Figuring that we had spent plenty already we opted for the self-guided tour rather than shell out another 40 bucks for a guided tour. That robbed us of a certain amount of insight since there was very little written information provided in the “villages.” It did however save us from the dreaded audience participation moments when hapless tourists are forced to engage in embarrassing adaptations of ritual songs and dances. We also apparently missed out on weaving bits of palm frond into vaguely bird-like shapes and mounting them on sticks. Damn.
The staff was all very nice there, of course, but in a somewhat creepy, robotic way. They all asked us the exact same questions, as if reading from a script. “Where are you from?” “How long will you be in Hawaii?” “Have you been here before?” Then there were the relentless pitches to buy a trinket here, an ice cream there, a fruit drink over here…anything to squeeze a few more dollars from you. We were fairly successful in dodging the marketing pitches, as well as the robotic invitations to visit the LDS temple in town (BYU-Hawaii is also there).

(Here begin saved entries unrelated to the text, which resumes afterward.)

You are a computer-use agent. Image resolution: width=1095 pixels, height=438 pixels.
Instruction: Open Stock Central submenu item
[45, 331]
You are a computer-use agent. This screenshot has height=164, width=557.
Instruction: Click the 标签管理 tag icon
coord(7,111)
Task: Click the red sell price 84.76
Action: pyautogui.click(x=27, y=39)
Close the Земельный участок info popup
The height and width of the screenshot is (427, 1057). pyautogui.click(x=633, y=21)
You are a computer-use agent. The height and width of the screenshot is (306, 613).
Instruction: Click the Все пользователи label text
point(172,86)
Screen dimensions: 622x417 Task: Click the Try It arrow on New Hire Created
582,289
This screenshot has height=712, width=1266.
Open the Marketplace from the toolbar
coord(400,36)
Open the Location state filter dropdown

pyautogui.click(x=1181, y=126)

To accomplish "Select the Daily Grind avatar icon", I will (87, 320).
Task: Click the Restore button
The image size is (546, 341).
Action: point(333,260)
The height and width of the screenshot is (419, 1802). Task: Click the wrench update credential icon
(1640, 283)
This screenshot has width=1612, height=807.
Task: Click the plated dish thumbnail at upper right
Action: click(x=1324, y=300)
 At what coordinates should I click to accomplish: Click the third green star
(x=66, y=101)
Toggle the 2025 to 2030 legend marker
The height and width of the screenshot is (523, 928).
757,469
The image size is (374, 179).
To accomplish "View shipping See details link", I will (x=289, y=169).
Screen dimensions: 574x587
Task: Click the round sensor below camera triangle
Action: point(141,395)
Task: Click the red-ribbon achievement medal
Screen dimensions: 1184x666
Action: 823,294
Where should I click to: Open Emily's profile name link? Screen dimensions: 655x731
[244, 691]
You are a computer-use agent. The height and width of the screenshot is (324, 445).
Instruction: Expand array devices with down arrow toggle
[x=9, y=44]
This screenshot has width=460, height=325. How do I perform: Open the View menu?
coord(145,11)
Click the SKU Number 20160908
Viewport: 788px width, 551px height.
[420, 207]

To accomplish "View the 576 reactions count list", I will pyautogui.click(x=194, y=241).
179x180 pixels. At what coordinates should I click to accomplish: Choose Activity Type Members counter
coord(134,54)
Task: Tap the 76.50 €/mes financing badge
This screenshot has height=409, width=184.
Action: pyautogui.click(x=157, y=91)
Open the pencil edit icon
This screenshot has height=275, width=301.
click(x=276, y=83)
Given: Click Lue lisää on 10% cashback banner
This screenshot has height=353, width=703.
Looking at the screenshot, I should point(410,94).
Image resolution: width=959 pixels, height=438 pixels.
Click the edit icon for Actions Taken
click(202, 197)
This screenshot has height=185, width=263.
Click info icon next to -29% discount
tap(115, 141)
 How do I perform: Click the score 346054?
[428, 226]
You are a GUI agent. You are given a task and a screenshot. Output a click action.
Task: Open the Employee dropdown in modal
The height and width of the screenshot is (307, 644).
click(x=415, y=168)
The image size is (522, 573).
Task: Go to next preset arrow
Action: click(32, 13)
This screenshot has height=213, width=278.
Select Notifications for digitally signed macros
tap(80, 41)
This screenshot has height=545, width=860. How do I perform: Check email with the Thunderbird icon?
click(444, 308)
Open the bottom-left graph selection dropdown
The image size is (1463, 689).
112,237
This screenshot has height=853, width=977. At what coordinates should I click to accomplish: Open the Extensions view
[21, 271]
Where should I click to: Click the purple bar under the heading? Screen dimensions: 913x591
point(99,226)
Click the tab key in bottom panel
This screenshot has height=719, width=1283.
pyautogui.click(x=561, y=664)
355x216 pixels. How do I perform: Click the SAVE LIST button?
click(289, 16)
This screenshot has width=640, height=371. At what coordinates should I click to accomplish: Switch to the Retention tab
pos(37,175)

On the plus side the grounds were beautiful, albeit in an artificial way, and the IMAX film on coral reefs was good, although we had actually seen it before. The luau included a bland dinner buffet and accompanying entertainment of equal quality. Deborah, ever the glass-half-full sort of person that she is, said of the buffet, “Well, I liked the roll.” We probably wouldn’t have been checking our watches during the subsequent evening show had we not already been worn down by the crass commercialism and endless repetitions of grass-skirted role players demanding the audience respond with “ALOOOOHA!” Thankfully that word also means goodbye.